DBpedia hosting burden from Dan Brickley on 2010-04-14 (public-lod@w3.org from April 2010)

From: Dan Brickley <danbri@danbri.org>
Date: Wed, 14 Apr 2010 19:58:37 +0200
To: Kingsley Idehen <kidehen@openlinksw.com>
Cc: public-lod <public-lod@w3.org>, dbpedia-discussion <dbpedia-discussion@lists.sourceforge.net>
Message-ID: <h2qeb19f3361004141058w2d405433u3df0b29c37592c4@mail.gmail.com>

(trimming cc: list to LOD and DBPedia)

On Wed, Apr 14, 2010 at 7:09 PM, Kingsley Idehen <kidehen@openlinksw.com> wrote:

> My comment wasn't a "what is DBpedia?" lecture. It was about clarifying
> the crux of the matter i.e., bandwidth consumption and its effects on
> other DBpedia users (as well as our own non-DBpedia related Web properties).
(Leigh)
>> I was just curious about usage volumes. We all talk about how central
>> dbpedia is in the LOD cloud picture, and wondered if there was any
>> publicly accessible metrics to help add some detail that.
>>
> Well here is the critical detail: people typically crawl DBpedia. They
> crawl it more than any other Data Space in the LOD cloud. They do so
> because DBpedia is still quite central to to the burgeoning Web of
> Linked Data.

Have you considered blocking DBpedia crawlers more aggressively, and
nudging them to alternative ways of accessing the data? While it is a
shame to say 'no' to people trying to use linked data, this would be
more saying 'yes, but not like that...'.

> When people aren't crawling, they are executing CONSTRUCTsor DESCRIBEs
> via SPARQL, which is still ultimately Export from DBpedia and Import to
> my data space mindset.

That's useful to know, thanks. Do you have the impression that these
folk are typically trying to copy the entire thing, or to make some
filtered subset (by geographical view, topic, property etc). Can
studying these logs help provide different downloadable dumps that
would discourage crawlers?

> That's as simple and precise as this matter is.
>
>  From a SPARQL perspective, DBpedia is quite microscopic, its when you
> factor in Crawler mentality and network bandwith that issues arise, and
> we deliberately have protection in place for Crawlers.

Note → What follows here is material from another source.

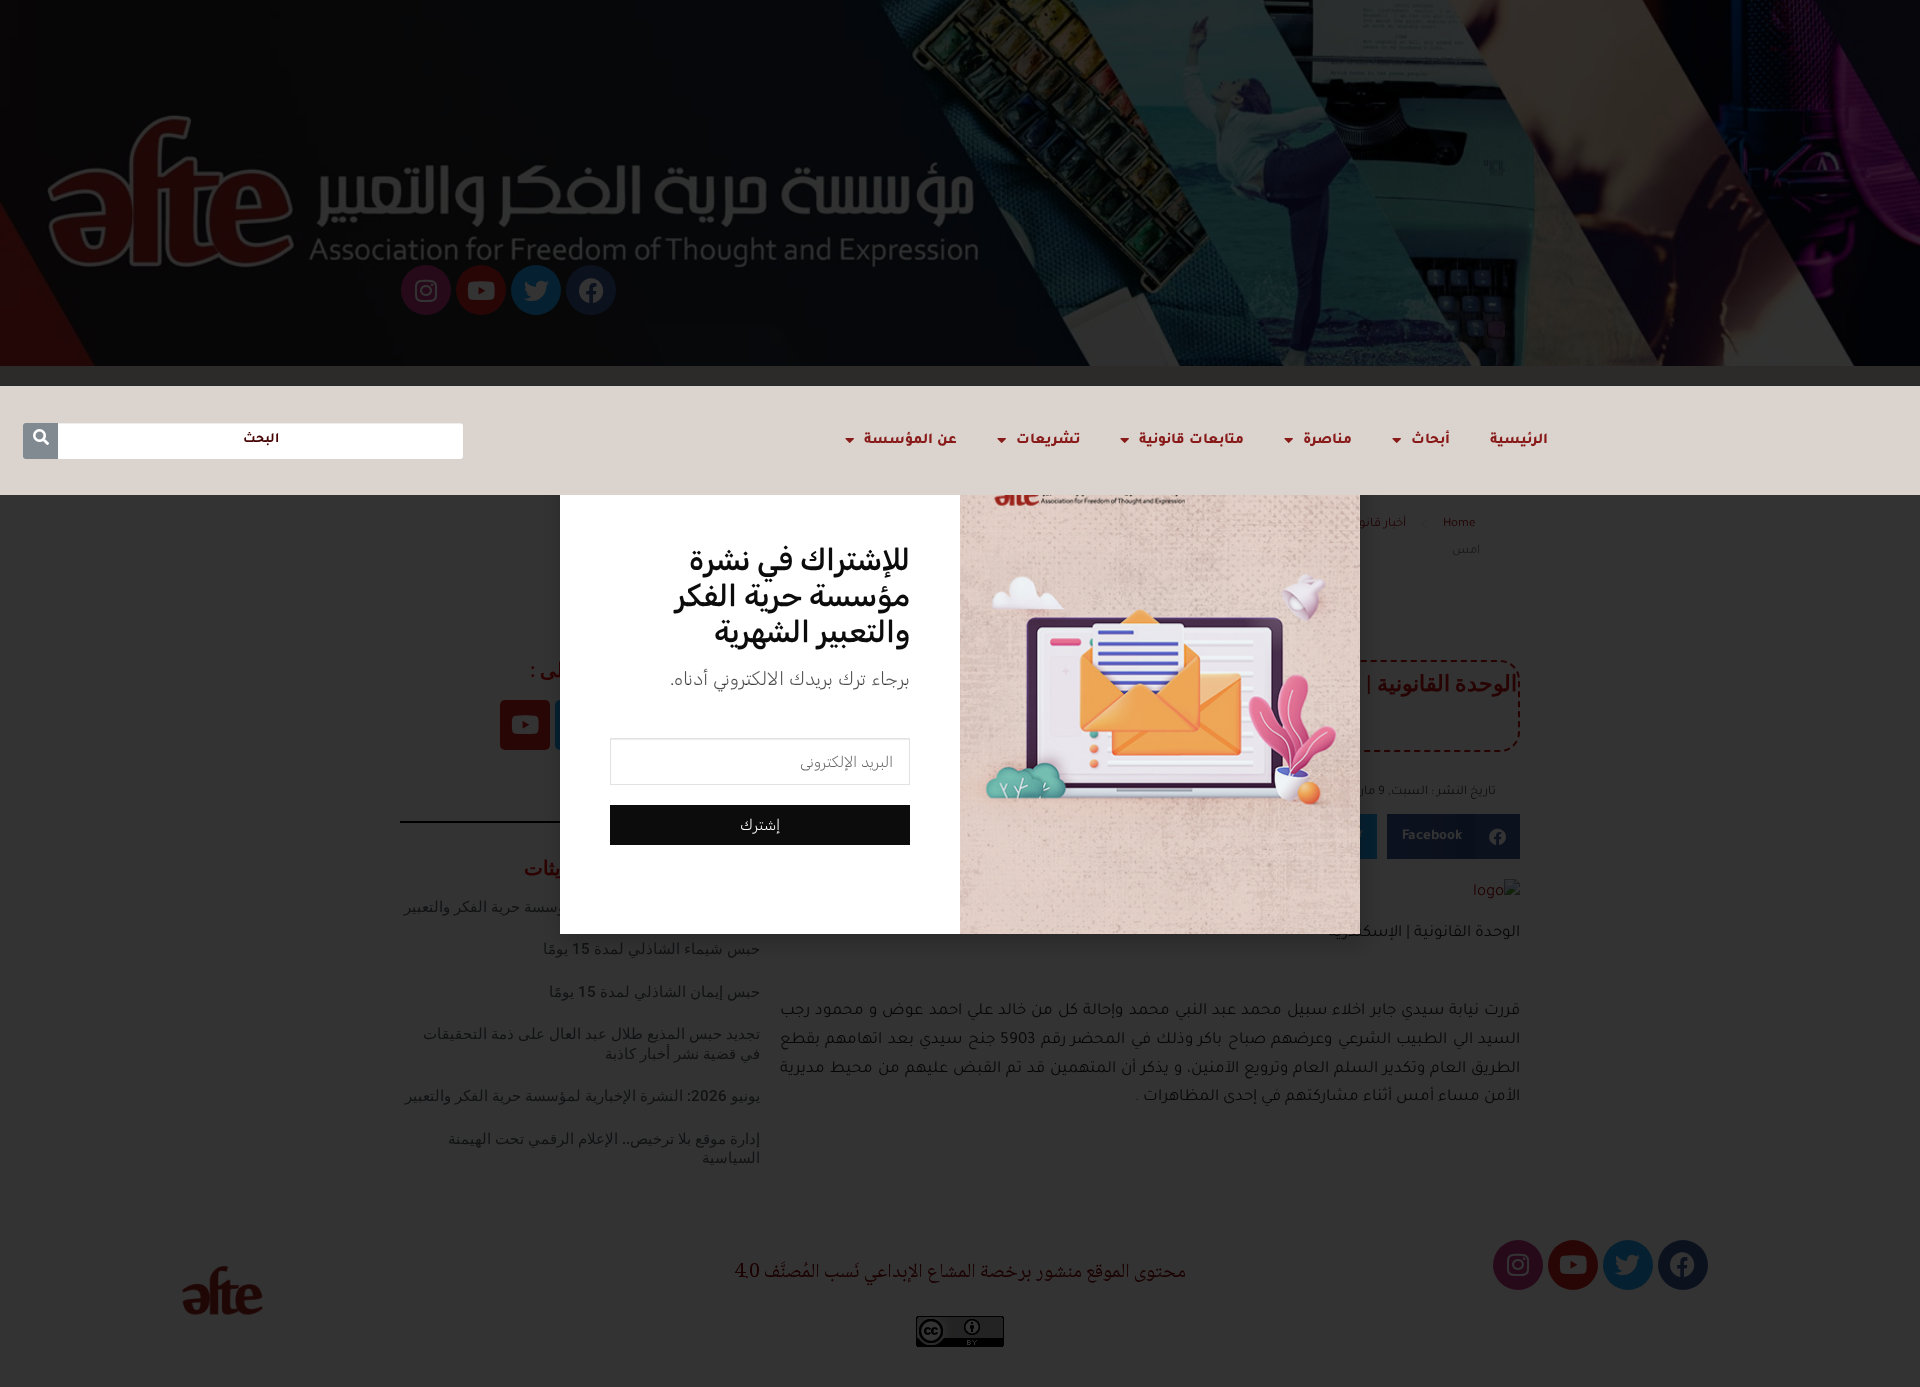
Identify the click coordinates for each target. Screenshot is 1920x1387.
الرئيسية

Looking at http://wiki.dbpedia.org/OnlineAccess#h28-14 I don't see
anything discouraging crawlers. Where is the 'best practice' or
'acceptable use' advice we should all be following, to avoid putting
needless burden on your servers and bandwidth?

As you mention, DBpedia is an important and central resource, thanks
both to the work of the Wikipedia community, and those in the DBpedia
project who enrich and make available all that information. It's
therefore important that the SemWeb / Linked Data community takes care
to remember that these things don't come for free, that bills need
paying and that de-referencing is a privilege not a right. If there
are things we can do as a technology community to lower the cost of
hosting / distributing such data, or to nudge consumers of it in the
direction of more sustainable habits, we should do so. If there's not
so much the rest of us can do but say 'thanks!', ... then, ...er,
'thanks!'. Much appreciated!

Are there any scenarios around eg. BitTorrent that could be explored?
What if each of the static files in http://dbpedia.org/sitemap.xml
were available as torrents (or magnet: URIs)? I realise that would
only address part of the problem/cost, but it's a widely used
technology for distributing large files; can we bend it to our needs?

cheers,

Dan

Received on Wednesday, 14 April 2010 17:59:11 UTC